やぎ

エブリシング・エブリウェア・オール・アット・ワンスのやぎのレビュー・感想・評価

3.5
『エブリシング・エブリウェア・オール・アット・ワンス』鑑賞。
マルチヴァース×家族愛という組み合わせに弱いのでとても感動した。情報量は多めだけど、サン・ラックスの劇伴、下ネタを含めたコメディ要素、格闘シーン、オマージュを巧みに取り入れることで痛快なエンターテイメントに仕上がってた。

マルチヴァースがMCU的な壮大さとは違ったコンパクトな扱いだったのが上手かったな。でかいバジェットの作品が逆に安っぽく見える作品が多い今だからこそだね。エヴリンが救世主として選ばれた理由が「あらゆる世界線で一番ダメな人生だったからこそ、一番可能性があった」というロジックも良かった。

作品内でオマージュしてる作品も『マトリックス』、今敏、ウォン・カーウァイ、カート・ヴォネガットなんかで、監督のダニエルズがぼくと同世代(1980年代後半)のせいか、距離感がわりと近かったのも好印象だった。情報の編集がかなり計算されていた映画だなと感じた。スルメ度高いと思う。

サン・ラックスの劇伴はめちゃくちゃ良い仕事してましたね。オーケストレーションをはじめとして、様々な音響、音色の扱いがことごとく、使われているシーンにハマっていた。
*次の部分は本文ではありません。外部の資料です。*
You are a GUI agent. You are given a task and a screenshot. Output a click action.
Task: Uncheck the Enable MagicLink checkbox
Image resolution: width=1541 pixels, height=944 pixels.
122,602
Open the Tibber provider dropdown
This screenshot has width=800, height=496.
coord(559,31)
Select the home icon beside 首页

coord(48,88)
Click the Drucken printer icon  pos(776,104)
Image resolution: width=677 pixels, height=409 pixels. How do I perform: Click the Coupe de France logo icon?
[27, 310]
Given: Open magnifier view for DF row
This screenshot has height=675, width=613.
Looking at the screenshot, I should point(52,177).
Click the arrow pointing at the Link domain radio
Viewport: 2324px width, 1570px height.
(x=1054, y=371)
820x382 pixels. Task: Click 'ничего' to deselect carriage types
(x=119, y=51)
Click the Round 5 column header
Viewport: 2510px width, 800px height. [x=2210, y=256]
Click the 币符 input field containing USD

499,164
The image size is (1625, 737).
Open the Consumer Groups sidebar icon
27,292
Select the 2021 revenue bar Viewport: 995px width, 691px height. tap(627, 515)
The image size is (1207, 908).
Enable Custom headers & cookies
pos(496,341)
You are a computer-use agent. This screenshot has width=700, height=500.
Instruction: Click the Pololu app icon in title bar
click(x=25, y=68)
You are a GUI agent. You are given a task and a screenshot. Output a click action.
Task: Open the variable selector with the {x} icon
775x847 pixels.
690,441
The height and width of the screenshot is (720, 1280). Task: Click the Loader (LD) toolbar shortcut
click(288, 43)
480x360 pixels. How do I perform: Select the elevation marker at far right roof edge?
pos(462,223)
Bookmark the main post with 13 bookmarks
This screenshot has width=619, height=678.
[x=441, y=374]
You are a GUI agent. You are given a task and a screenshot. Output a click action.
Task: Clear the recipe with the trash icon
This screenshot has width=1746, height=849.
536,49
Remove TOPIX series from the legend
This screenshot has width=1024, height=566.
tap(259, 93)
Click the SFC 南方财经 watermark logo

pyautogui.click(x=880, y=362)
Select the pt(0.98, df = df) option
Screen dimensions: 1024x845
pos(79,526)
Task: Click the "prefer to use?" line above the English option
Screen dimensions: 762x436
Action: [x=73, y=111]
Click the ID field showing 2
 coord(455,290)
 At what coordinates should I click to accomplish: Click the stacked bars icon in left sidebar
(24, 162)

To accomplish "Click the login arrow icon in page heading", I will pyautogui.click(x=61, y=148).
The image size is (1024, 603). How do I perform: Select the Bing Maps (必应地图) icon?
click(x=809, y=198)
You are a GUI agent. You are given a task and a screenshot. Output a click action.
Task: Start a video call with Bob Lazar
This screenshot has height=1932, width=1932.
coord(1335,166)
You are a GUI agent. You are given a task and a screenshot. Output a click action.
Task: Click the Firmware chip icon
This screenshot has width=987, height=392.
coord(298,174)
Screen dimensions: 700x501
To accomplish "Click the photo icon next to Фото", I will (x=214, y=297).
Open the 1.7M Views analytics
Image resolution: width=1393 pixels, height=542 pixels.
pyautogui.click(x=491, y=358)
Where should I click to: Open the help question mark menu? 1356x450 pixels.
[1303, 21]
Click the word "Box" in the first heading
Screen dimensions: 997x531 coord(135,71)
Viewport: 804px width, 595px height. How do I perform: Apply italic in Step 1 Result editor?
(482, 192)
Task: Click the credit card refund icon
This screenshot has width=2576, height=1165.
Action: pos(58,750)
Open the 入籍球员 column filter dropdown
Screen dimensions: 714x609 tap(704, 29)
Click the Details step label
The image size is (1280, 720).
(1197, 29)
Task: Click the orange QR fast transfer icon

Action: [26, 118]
テーマ曲の「This Is a Life」も映画を観た後だと響き方が全く違ってくる。サン・ラックスにはアカデミー賞取ってほしいね。

自分の人生が、あらゆるifの持つポテンシャルがダメになって希望的な未来が待っていないように見えても、その先で人間は幸せになっていけるか、というテーマに対して堂々とYesと言って見せているのはやっぱりグッときたし、同性愛や移民のトピックと絡めて今の話にしている点もずいぶんと力強かった。

情報量過多に見えるけど、やりたいことはシンプルで、演出もサービス精神満点、情報=物語のコラージュ/編集も凝っていて、メタ視点もあって考察し甲斐もあるので、総合的に高い満足度を提供してくれるのではないでしょうか。ぼくみたいにダニエルズの演出が今作も含めて苦手な人でも楽しめました。